金山裕子さんとの出会いは、彼女が京都清華大学芸術学部日本画専攻在学の時でした。制作中の作品の感想を求められたのが最初だったと思います。なにげない日常の生活の中で、縫い物中のミシンのある風景画でしたが、彼女のお人柄を表し、温かい空気を醸し出していました。その作品は「夜明け前」と題し、第四十八回日春展(平成25年)に見事に入選となりました。学部を卒業後、大学院に進み、大学院修了制作に自坊の月蔵寺本堂に献納する格天井画を課題として制作を始められました。
折々に大学院の教室をのぞき、制作中の作品を観て感想を述べたり、私の作家としての経験を話したりしたことを思い出します。
金山さんの一生懸命作品に向かっている姿勢が、真面目で絵を描くことが好きな方だという印象を強く受けました。

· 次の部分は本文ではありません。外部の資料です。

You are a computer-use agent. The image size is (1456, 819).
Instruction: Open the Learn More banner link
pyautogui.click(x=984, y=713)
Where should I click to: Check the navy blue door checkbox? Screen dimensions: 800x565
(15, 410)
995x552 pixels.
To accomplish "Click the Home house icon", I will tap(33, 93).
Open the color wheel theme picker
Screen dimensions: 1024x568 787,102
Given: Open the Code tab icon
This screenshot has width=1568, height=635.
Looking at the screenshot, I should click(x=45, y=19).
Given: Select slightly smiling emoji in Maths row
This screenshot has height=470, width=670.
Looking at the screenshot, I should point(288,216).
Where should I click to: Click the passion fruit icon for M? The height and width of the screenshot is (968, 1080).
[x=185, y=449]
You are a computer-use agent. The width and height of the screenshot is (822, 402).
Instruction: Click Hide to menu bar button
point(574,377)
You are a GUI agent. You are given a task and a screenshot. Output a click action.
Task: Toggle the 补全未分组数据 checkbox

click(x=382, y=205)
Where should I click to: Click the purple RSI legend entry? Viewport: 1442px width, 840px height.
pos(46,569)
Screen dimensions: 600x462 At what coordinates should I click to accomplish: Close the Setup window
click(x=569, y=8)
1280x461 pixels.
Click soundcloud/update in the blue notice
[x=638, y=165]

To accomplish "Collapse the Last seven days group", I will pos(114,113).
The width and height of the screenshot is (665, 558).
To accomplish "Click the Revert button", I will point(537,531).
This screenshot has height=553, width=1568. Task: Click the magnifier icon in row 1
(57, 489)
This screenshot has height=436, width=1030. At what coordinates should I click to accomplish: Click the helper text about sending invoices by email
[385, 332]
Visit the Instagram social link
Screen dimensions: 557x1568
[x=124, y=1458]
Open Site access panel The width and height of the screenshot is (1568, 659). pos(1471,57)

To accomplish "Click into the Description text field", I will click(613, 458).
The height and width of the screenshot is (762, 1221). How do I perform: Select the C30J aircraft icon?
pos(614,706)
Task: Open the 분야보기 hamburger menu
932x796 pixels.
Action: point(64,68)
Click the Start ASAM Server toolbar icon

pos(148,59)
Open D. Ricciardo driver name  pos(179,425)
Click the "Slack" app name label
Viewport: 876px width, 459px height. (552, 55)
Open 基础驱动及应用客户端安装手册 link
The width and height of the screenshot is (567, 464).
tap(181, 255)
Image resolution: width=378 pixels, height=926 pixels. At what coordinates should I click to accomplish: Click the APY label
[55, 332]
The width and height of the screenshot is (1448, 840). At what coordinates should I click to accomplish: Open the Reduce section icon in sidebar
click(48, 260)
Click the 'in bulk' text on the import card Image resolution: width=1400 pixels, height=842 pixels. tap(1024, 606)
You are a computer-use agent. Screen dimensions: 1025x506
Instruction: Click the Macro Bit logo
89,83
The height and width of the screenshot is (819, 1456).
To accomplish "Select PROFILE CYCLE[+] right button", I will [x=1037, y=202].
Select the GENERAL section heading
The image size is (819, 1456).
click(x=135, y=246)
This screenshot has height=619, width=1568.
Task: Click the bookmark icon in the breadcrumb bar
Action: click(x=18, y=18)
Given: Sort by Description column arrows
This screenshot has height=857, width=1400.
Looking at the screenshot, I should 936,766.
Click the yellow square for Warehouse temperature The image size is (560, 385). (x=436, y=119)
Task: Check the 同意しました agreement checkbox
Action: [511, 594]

大学院修了後も次々と描き加えていかれ、私は平成30年の新日春展堺展開催の際にお寺をお伺いしました。丹精を凝らした種々な花木のある境内を案内していただき、そして完成間近の天井画を観せていただきました。
ご自分が愛でた四季折々の花木を円窓図に構成し慈愛の心で制作された絵は、寺宝の釈迦涅槃図と共に幾久しく大事に伝えられ、守っていかれることと思います。